Eventually the most horrible headache came upon me.

Was it a brain tumor?

Wait a second, I vaguely recalled the symptoms.

I had a migraine.

I've had severe headaches before, with light sensitivity, but never the intense visual display which warns of the coming brain storm.

Here's an except from a NYTIMES post dealing with migraines:


I have had migraines for most of my life; the first attack I remember occurred when I was 3 or 4 years old. I was playing in the garden when a brilliant, shimmering light appeared to my left — dazzlingly bright, almost as bright as the sun. It expanded, becoming an enormous shimmering semicircle stretching from the ground to the sky, with sharp zigzagging borders and brilliant blue and orange colors. Then, behind the brightness, came a blindness, an emptiness in my field of vision, and soon I could see almost nothing on my left side. I was terrified — what was happening? My sight returned to normal in a few minutes, but these were the longest minutes I had ever experienced.

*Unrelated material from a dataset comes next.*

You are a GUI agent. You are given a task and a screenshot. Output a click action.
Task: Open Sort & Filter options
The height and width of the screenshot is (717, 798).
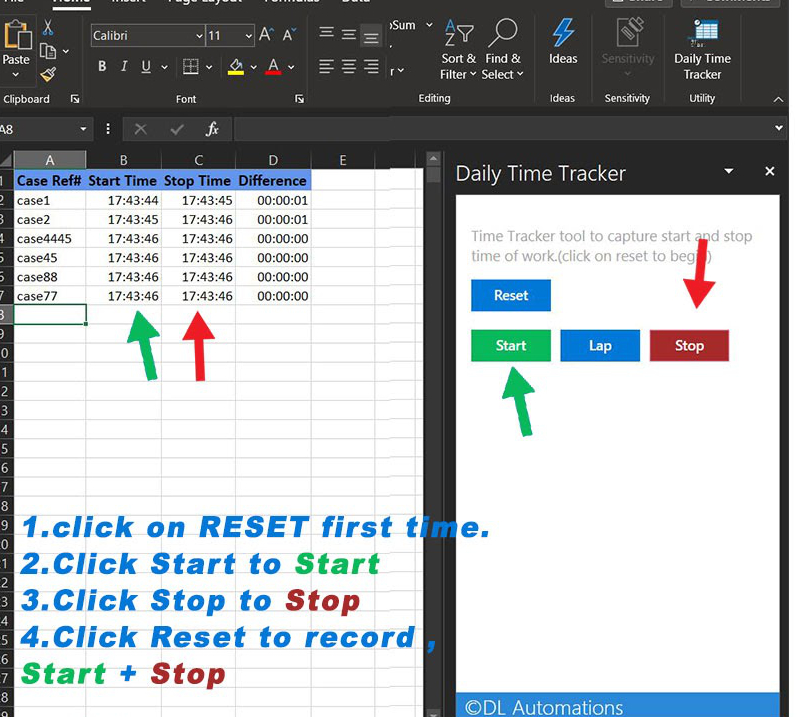point(459,49)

I told my mother what had happened, and she explained to me that what I had had was a migraine — she was a doctor, and she, too, was a migraineur. It was a “visual migraine,” she said, or a migraine “aura.” The zigzag shape, she would later tell me, resembled that of medieval forts, and was sometimes called a “fortification pattern.” Many people, she explained, would get a terrible headache after seeing such a “fortification” — but, if I were lucky, I would be one of those who got only the aura, without the headache.

I was lucky here, and lucky, too, to have a mother who could reassure me that everything would be back to normal within a few minutes, and with whom, as I got older, I could share my migraine experiences. She explained that auras like mine were due to a sort of disturbance like a wave passing across the visual parts of the brain. A similar “wave” might pass over other parts of the brain, she said, so one might get a strange feeling on one side of the body, or experience a funny smell, or find oneself temporarily unable to speak. A migraine might affect one’s perception of color, or depth, or movement, might make the whole visual world unintelligible for a few minutes. Then, if one were unlucky, the rest of the migraine might follow: violent headaches, often on one side, vomiting, painful sensitivity to light and noise, abdominal disturbances, and a host of other symptoms.